(Collected data entries)
Segment Open
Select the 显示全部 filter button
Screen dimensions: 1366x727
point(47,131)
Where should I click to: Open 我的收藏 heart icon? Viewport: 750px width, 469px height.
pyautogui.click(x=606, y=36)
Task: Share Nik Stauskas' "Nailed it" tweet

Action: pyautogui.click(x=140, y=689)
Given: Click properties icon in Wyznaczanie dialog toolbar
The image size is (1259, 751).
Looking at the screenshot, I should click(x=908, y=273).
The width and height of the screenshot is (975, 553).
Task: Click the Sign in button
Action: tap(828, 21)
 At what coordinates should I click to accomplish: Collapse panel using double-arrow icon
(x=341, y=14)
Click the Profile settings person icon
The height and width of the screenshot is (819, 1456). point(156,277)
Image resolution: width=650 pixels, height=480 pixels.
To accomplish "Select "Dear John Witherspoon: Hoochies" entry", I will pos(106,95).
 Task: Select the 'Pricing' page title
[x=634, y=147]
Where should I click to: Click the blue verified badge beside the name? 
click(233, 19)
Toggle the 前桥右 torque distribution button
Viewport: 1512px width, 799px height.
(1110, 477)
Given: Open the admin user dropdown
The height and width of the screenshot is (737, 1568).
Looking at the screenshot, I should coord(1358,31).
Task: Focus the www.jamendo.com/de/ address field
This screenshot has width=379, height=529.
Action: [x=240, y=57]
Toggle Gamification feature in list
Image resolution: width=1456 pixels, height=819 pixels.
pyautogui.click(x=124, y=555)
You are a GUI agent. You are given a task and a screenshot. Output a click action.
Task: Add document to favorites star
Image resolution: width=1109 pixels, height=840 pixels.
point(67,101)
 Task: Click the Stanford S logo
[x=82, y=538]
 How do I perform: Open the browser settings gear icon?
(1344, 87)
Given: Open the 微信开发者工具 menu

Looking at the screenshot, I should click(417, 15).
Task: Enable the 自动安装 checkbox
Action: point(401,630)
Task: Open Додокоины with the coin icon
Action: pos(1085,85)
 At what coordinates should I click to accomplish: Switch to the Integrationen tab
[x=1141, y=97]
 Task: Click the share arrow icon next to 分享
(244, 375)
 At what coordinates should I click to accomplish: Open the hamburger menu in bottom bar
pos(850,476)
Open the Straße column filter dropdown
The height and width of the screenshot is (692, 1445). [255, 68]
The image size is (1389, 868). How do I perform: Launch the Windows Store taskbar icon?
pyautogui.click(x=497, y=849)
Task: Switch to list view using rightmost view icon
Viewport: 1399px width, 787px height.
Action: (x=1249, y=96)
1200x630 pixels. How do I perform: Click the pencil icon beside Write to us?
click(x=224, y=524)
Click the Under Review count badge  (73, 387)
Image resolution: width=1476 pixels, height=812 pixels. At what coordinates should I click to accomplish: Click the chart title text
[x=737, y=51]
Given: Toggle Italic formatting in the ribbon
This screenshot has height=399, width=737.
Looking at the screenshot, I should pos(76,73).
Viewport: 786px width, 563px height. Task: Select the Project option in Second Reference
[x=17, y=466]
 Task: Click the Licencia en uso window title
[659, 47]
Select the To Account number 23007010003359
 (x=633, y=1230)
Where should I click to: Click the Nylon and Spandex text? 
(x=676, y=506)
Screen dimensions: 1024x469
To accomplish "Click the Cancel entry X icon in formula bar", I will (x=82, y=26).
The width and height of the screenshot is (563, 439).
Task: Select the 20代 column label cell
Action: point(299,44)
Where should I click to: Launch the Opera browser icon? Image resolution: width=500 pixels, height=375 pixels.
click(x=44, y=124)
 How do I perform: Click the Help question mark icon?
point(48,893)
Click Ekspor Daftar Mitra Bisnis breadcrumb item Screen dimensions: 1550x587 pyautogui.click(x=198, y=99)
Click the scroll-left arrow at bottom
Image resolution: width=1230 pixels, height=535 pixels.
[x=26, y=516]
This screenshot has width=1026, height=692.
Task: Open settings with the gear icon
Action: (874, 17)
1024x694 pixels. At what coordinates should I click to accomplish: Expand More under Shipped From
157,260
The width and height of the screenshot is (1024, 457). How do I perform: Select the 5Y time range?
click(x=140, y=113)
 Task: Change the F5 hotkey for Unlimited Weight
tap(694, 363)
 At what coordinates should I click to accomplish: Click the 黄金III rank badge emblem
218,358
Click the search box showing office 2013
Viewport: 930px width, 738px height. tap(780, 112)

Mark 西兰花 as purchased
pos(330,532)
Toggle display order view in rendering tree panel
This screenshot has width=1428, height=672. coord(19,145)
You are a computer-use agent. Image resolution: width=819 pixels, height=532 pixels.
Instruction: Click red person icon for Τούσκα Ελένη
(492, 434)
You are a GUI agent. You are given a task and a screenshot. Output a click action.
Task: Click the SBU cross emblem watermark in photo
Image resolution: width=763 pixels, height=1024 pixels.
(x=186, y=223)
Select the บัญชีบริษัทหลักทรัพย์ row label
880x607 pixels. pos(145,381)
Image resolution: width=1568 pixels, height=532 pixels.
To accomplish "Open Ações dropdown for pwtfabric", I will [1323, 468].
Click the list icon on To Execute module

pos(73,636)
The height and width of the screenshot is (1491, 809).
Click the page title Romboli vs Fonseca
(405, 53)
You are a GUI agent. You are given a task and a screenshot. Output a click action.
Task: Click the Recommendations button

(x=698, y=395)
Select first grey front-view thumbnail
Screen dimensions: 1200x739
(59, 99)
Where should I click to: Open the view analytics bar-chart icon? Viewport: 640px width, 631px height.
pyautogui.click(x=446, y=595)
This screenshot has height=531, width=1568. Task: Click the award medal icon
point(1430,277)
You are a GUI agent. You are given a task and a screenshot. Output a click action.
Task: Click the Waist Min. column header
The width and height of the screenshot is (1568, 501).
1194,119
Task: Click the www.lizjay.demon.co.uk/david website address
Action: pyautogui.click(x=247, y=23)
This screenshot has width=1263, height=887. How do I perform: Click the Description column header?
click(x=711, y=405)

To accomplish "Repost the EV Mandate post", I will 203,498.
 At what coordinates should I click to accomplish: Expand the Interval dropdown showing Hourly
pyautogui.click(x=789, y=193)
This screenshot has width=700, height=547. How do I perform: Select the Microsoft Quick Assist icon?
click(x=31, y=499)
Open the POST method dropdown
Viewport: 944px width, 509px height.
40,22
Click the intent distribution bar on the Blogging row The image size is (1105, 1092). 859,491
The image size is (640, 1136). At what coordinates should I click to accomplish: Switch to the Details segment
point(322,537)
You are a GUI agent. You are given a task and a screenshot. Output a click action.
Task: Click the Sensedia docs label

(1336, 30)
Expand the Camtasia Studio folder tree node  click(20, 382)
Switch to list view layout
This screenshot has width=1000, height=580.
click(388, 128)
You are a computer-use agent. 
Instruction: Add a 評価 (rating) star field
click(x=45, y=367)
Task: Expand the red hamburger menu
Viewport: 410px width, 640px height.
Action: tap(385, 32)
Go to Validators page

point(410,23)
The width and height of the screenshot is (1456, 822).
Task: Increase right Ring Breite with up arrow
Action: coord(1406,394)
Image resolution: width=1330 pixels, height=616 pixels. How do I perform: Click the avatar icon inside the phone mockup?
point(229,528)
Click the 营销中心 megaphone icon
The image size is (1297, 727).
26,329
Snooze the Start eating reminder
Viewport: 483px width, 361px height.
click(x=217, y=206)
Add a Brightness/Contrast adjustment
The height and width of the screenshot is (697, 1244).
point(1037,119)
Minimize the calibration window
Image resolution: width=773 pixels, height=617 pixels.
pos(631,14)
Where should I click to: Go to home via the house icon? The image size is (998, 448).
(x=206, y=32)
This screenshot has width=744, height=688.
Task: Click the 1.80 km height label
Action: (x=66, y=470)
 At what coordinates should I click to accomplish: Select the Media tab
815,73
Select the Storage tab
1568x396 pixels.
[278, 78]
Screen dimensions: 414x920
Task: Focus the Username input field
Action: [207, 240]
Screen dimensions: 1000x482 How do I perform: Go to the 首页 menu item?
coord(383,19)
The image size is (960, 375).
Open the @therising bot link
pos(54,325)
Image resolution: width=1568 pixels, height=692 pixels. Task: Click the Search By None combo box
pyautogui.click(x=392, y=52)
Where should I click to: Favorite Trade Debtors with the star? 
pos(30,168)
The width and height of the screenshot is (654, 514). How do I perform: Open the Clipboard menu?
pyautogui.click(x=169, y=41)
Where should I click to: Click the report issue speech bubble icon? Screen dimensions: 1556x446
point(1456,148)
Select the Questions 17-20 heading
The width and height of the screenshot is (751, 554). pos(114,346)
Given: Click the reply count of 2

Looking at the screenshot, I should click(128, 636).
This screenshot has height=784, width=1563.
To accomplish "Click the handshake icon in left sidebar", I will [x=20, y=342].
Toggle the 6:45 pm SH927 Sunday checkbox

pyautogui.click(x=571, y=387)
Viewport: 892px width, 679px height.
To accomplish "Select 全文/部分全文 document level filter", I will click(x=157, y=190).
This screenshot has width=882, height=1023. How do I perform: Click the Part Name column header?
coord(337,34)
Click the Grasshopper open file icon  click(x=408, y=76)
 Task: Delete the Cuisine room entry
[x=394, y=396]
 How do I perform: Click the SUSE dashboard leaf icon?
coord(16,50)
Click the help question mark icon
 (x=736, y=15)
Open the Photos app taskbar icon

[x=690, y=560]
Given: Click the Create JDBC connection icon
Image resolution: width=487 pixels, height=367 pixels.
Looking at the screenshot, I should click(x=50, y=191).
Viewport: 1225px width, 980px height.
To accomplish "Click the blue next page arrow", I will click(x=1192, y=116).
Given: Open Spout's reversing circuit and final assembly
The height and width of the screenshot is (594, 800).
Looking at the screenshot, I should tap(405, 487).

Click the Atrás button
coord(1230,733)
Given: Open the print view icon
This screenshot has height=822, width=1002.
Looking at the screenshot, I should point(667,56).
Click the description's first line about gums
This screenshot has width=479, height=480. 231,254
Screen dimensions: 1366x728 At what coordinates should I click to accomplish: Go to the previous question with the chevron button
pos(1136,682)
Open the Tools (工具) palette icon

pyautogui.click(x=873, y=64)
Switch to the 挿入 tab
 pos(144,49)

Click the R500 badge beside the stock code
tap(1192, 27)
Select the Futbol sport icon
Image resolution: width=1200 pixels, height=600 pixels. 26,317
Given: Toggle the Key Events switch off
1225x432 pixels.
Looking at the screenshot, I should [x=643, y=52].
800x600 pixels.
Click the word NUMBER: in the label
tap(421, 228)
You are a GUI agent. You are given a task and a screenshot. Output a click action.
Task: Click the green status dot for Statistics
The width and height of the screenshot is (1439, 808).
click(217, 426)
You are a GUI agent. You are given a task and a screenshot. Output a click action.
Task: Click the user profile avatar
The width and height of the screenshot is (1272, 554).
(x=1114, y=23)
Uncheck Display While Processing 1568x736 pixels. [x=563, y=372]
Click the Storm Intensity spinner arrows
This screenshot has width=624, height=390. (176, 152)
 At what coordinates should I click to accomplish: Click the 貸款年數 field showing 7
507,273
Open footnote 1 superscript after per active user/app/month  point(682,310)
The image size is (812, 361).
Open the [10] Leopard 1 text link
Segment Closed
Goal of the exercise: Beginning at the top of the records above, transcribe each line exactly up to and including the line that holds "Task: Focus the www.jamendo.com/de/".

Solution to the problem:
Select the 显示全部 filter button
Screen dimensions: 1366x727
point(47,131)
Where should I click to: Open 我的收藏 heart icon? Viewport: 750px width, 469px height.
pyautogui.click(x=606, y=36)
Task: Share Nik Stauskas' "Nailed it" tweet

Action: pyautogui.click(x=140, y=689)
Given: Click properties icon in Wyznaczanie dialog toolbar
The image size is (1259, 751).
Looking at the screenshot, I should click(x=908, y=273).
The width and height of the screenshot is (975, 553).
Task: Click the Sign in button
Action: tap(828, 21)
 At what coordinates should I click to accomplish: Collapse panel using double-arrow icon
(x=341, y=14)
Click the Profile settings person icon
The height and width of the screenshot is (819, 1456). point(156,277)
Image resolution: width=650 pixels, height=480 pixels.
To accomplish "Select "Dear John Witherspoon: Hoochies" entry", I will pos(106,95).
 Task: Select the 'Pricing' page title
[x=634, y=147]
Where should I click to: Click the blue verified badge beside the name? 
click(233, 19)
Toggle the 前桥右 torque distribution button
Viewport: 1512px width, 799px height.
(1110, 477)
Given: Open the admin user dropdown
The height and width of the screenshot is (737, 1568).
Looking at the screenshot, I should coord(1358,31).
Task: Focus the www.jamendo.com/de/ address field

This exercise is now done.